Employers should, however, continue to develop these employees and provide them incentives, regardless of their career goals. This is a critical factor for success in employee engagement and also talent retention and recruitment. Treating employees with fairness creates ambassadors for your organisation, their word spreads quickly, so make it positive.
Employee engagement is essential at all levels of an organisation. Here are some for thoughts for managing those who don't aspire to become leaders and keeping them engaged and happy at work:
1. Provide professional-development options.
When professional-development opportunities are offered by an employer, employees may become more engaged while involved in something not requiring their active pursuit of a leadership role.
Employers can do a number of things to develop their employees’ skills. They can pay for memberships in a professional Organisation, host skills-development workshops or send staff to industry conferences. In these ways employees can keep their skills up-to-date.
2. Give the option of shifting departments.
If an employee wishes to gain more experience but not through taking a leadership role, you could try moving him or her to another department where their skills and experience will be tapped in a different way.
3. Provide ongoing training.
According to the CareerBuilder survey, more than half of the employees surveyed don’t seek leadership positions because they are content with their current roles. Ongoing training can help such employees learn how to become more productive and perform better at their jobs.
A recruiter in an HR department might be perfectly happy in their position but wish to expand their range of skills. Train them in the latest HR technologies and teach themto use big data to recruit the best candidates.
4. Help employees advance their education.
Nearly 20 percent of the employees surveyed by CareerBuilder said they avoid climbing the corporate ladder because they think they don’t have the necessary education to advance.

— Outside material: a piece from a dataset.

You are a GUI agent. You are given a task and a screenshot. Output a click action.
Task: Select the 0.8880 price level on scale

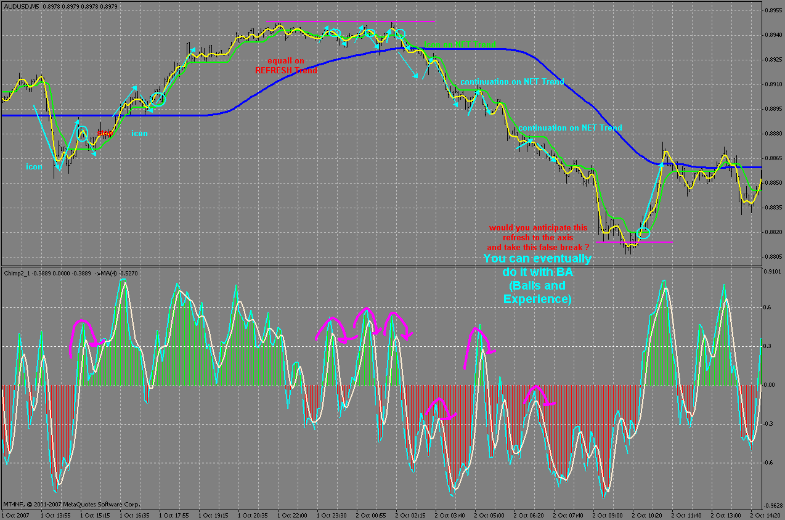click(x=773, y=133)
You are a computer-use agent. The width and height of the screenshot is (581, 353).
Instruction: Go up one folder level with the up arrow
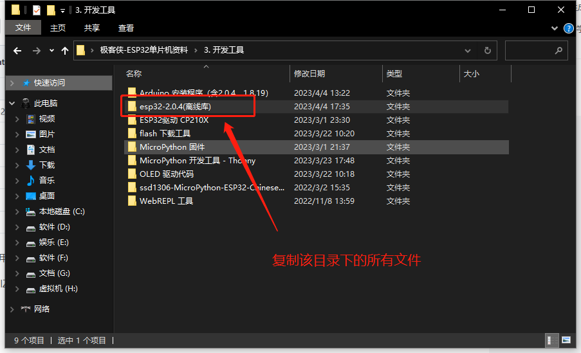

There are some ways that employers can help out those employees who wish to seek more education. Whilst not all employers or entrepreneurs can afford to fully fund staff education, they could perhaps ease the way. In addition, employers could create a tuition-reimbursement programme or perhaps pay for online tuition.
5. Offer competitive perks and bonuses.
Although employees may decide not to seek a promotion, this doesn't necessarily mean that they will stop going above and beyond at work. Reward dedicated and productive employees by offering monthly bonuses, recognition in the workplace or additional annual leave. This will lead to employees feeling like their work and dedication are truly valued.